PROMPT »
Figure out how many lines in these records contain "computer". Only the number belongs in the reply.
SUPPLIED DATA below:
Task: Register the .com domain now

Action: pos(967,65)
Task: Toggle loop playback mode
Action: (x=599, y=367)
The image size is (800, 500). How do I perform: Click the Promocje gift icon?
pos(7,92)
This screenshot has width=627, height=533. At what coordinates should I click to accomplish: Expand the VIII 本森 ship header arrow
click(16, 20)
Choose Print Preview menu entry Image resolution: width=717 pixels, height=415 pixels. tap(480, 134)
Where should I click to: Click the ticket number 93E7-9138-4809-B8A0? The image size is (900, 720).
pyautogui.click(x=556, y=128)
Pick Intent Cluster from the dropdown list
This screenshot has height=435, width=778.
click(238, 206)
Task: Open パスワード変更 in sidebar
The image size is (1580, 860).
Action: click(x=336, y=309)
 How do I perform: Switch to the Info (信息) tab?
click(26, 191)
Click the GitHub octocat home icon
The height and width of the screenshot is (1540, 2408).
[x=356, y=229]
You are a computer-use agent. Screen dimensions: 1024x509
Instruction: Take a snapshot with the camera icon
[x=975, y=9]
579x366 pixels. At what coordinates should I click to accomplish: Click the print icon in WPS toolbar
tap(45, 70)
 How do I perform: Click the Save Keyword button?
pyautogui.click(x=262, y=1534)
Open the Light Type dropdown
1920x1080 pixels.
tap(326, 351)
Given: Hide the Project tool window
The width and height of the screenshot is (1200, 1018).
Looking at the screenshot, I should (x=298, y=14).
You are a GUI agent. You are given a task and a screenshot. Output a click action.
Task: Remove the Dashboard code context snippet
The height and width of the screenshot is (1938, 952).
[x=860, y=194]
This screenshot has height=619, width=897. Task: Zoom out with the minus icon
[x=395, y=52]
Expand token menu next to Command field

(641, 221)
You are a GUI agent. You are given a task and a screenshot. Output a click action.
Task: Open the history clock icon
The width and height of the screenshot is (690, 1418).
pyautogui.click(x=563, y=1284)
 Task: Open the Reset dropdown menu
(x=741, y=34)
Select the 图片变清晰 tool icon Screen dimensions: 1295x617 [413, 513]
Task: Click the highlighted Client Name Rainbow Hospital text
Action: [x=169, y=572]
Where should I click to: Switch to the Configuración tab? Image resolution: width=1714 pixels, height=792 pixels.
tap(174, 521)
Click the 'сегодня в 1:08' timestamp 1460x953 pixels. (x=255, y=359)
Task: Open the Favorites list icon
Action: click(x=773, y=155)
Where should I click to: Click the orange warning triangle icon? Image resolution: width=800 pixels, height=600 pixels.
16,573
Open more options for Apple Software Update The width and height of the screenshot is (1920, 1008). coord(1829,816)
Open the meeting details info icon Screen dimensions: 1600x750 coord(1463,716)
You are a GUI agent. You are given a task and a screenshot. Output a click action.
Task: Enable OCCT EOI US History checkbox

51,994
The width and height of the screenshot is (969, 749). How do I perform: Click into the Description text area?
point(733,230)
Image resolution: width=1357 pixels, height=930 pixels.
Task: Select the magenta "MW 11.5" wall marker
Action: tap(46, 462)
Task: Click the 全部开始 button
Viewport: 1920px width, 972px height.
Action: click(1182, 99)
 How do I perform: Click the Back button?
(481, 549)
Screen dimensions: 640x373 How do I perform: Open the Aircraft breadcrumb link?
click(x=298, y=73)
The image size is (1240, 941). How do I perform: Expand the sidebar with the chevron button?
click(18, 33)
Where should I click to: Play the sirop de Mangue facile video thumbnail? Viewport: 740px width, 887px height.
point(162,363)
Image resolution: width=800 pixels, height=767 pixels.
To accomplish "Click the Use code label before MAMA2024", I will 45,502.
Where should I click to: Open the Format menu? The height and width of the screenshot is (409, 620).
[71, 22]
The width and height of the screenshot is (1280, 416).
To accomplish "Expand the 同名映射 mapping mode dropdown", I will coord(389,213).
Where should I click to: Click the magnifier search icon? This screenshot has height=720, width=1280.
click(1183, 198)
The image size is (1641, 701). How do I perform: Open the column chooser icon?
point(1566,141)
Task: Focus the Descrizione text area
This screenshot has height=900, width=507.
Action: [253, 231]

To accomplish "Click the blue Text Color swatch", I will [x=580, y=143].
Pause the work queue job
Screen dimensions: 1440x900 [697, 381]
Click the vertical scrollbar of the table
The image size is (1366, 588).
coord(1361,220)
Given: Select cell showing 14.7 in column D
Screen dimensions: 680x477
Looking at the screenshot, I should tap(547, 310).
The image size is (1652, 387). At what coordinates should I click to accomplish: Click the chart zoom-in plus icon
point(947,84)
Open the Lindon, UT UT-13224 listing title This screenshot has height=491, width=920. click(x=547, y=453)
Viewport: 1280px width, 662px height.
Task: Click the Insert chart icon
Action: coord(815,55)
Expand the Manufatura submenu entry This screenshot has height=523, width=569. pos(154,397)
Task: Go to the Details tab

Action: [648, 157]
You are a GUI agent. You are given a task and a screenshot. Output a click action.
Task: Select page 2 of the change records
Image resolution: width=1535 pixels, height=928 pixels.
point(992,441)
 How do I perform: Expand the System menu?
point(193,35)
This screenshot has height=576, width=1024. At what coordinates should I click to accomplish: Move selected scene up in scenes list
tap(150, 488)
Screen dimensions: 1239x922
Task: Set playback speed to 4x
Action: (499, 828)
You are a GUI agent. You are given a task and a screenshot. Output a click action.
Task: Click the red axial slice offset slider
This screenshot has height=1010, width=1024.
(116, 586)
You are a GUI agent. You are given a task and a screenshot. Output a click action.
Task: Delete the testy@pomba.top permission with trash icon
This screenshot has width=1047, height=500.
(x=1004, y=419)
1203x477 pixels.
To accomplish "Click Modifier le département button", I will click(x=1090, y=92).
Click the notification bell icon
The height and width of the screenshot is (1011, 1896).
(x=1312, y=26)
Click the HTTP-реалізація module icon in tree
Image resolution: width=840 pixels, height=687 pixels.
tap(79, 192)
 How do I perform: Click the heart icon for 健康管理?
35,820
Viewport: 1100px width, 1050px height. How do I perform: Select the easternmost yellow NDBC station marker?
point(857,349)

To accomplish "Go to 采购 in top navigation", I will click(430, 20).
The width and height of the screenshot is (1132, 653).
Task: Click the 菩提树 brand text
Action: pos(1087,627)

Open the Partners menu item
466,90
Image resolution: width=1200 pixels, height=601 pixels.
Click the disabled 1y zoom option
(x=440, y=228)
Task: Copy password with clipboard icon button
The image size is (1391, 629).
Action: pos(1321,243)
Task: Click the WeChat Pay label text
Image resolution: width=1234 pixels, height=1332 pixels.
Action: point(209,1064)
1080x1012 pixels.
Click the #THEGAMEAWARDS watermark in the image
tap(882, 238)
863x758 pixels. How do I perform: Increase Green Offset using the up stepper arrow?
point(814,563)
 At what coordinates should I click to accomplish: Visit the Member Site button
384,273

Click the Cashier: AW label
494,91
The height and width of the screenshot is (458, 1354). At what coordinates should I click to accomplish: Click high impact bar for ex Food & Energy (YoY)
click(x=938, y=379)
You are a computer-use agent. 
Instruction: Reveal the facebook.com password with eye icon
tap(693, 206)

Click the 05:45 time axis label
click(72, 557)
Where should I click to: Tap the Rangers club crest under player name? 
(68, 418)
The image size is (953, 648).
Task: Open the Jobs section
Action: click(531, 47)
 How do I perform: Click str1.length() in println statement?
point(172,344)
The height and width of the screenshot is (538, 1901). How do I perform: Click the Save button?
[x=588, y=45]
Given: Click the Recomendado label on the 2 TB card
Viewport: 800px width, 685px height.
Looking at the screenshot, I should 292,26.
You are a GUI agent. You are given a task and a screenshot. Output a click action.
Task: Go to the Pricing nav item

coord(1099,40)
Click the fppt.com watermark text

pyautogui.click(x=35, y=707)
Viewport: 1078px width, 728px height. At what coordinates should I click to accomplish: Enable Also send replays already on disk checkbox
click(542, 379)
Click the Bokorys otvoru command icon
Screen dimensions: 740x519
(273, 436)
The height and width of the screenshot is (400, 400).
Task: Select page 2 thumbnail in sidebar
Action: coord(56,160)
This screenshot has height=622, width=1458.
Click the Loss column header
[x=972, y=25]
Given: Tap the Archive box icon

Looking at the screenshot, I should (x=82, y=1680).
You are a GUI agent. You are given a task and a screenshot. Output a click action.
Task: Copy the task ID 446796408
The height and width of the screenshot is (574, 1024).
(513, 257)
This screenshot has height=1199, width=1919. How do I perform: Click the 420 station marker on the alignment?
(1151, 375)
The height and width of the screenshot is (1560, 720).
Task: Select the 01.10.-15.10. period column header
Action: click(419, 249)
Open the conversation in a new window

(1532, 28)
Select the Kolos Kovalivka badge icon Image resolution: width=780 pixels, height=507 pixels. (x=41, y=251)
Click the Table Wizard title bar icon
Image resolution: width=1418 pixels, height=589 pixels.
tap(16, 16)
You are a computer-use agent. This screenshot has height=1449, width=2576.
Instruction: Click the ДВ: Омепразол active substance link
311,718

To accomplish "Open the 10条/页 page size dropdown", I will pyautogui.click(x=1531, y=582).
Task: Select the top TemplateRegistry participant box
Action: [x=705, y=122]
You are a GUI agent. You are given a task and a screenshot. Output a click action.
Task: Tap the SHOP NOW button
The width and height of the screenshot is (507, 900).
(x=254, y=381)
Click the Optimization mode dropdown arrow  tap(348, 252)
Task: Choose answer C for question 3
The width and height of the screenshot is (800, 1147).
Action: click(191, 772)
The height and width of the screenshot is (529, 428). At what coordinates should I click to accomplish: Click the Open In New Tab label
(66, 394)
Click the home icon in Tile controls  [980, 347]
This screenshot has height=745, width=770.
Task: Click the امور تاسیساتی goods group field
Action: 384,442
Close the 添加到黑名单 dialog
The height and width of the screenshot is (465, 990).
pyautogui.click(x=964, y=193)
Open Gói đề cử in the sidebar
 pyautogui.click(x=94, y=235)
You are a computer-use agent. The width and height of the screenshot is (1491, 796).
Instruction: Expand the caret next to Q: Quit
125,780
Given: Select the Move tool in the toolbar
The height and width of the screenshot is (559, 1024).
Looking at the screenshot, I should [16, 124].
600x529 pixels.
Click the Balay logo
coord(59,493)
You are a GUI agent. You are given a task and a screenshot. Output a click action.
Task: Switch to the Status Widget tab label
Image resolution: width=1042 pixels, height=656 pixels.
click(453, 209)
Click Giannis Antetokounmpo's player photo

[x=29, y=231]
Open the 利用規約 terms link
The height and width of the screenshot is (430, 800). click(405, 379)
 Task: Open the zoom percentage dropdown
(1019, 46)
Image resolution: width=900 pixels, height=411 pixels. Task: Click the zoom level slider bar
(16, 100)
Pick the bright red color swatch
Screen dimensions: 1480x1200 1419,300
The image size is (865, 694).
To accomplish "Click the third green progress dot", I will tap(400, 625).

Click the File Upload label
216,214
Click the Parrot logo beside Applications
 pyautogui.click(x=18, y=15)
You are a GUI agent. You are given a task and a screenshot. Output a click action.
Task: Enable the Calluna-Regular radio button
End of SUPPLIED DATA.
YOUR RESPONSE »
4